Brief
When you find the word "address" in a line of the entries, please copy the whole line.

BEGIN Exercise material

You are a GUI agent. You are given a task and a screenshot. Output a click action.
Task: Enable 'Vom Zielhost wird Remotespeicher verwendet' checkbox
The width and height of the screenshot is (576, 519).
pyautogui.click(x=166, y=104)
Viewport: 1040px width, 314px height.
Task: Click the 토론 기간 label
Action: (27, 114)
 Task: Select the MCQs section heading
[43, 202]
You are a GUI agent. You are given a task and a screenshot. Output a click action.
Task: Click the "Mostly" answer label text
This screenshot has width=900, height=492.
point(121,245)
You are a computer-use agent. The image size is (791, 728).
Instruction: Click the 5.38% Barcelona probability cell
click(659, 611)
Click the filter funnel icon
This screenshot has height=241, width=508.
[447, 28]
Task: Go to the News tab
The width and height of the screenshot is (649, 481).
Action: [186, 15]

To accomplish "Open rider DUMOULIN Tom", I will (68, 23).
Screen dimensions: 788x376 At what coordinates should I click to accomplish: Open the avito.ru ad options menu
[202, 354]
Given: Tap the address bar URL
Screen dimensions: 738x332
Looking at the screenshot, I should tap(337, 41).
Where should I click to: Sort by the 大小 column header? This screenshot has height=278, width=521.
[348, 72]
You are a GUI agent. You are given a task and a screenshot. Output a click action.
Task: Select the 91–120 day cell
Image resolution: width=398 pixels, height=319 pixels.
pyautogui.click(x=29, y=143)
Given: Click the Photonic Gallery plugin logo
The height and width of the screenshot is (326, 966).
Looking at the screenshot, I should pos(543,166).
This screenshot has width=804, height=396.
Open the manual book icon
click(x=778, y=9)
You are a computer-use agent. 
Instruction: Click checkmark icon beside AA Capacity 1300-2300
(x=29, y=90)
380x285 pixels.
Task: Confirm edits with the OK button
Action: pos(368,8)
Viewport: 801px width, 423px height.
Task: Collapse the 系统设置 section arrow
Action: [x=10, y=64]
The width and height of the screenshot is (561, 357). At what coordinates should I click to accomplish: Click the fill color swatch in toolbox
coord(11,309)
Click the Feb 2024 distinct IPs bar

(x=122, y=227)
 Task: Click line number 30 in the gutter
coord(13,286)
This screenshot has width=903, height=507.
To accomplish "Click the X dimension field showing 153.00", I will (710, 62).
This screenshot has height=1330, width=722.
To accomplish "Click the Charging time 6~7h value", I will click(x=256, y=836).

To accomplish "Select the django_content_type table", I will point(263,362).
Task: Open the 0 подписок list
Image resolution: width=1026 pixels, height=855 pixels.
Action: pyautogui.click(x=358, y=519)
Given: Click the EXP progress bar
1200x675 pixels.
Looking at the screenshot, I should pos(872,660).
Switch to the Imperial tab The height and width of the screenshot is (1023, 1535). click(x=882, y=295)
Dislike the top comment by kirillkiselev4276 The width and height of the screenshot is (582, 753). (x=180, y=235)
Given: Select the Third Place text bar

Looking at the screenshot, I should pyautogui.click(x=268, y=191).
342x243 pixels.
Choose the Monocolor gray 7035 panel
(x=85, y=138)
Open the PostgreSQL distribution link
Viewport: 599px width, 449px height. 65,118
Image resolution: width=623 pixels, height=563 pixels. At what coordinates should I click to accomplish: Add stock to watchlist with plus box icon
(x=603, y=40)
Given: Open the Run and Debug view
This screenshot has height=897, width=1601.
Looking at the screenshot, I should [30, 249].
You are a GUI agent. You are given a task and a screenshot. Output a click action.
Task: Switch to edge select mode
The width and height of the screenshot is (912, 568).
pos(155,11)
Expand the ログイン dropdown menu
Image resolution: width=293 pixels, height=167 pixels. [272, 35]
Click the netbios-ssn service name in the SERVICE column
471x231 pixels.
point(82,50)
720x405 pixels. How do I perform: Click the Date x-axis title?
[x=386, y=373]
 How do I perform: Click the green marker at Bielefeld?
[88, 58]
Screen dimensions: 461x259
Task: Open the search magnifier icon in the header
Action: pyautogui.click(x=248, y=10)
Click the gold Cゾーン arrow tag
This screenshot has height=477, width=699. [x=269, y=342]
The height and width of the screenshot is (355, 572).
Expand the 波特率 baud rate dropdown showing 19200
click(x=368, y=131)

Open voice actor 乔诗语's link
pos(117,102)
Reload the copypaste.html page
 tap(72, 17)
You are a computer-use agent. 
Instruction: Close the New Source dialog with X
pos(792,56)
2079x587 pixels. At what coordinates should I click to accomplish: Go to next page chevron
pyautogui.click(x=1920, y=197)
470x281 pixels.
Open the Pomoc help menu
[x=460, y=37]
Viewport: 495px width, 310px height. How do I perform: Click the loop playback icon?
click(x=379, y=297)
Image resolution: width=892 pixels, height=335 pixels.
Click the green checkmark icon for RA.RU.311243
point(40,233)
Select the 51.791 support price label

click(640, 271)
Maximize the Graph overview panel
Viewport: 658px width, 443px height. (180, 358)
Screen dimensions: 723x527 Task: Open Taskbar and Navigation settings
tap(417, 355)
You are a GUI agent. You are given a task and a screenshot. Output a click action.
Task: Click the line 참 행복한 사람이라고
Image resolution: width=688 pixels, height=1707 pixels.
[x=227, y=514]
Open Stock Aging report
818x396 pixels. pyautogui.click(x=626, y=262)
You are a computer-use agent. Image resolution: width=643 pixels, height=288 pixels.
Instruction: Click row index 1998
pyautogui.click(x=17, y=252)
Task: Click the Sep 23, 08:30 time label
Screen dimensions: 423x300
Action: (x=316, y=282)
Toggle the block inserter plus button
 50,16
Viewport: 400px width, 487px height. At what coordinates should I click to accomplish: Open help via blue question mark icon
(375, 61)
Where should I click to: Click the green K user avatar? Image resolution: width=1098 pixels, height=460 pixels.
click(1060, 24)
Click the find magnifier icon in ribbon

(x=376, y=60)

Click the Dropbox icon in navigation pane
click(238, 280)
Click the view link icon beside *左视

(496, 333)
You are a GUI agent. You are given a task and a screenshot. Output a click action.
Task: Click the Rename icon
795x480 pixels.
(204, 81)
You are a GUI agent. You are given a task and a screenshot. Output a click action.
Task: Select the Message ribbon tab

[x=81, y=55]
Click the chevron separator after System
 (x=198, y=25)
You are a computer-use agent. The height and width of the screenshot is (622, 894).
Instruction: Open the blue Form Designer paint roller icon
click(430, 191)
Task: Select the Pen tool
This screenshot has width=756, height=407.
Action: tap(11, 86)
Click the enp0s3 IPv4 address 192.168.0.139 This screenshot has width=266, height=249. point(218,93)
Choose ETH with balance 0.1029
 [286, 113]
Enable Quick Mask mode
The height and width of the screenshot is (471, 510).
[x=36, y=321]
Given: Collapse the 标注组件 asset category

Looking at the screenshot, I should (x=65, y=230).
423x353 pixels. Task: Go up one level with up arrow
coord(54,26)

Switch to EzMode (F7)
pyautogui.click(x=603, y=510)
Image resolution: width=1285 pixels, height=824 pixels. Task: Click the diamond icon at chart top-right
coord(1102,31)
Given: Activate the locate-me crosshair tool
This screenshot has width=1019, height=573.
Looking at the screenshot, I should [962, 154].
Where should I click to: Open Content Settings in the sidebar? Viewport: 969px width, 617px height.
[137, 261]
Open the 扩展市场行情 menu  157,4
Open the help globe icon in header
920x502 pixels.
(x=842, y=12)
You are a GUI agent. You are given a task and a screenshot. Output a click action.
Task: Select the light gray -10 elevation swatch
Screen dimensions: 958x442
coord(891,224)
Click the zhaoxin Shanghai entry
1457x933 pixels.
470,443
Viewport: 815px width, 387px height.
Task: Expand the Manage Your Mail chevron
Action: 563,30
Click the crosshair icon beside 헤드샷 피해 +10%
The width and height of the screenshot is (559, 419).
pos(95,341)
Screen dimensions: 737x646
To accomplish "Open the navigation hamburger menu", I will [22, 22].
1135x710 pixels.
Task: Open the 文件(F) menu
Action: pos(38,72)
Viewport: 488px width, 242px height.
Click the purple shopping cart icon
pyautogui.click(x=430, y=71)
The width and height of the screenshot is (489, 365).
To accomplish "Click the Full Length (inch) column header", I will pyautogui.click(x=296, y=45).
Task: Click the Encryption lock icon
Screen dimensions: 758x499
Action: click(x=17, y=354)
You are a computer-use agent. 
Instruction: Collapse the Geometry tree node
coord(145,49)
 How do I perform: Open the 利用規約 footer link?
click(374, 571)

END Exercise material

Output of the task
Given: Tap the address bar URL
Click the enp0s3 IPv4 address 192.168.0.139 This screenshot has width=266, height=249. point(218,93)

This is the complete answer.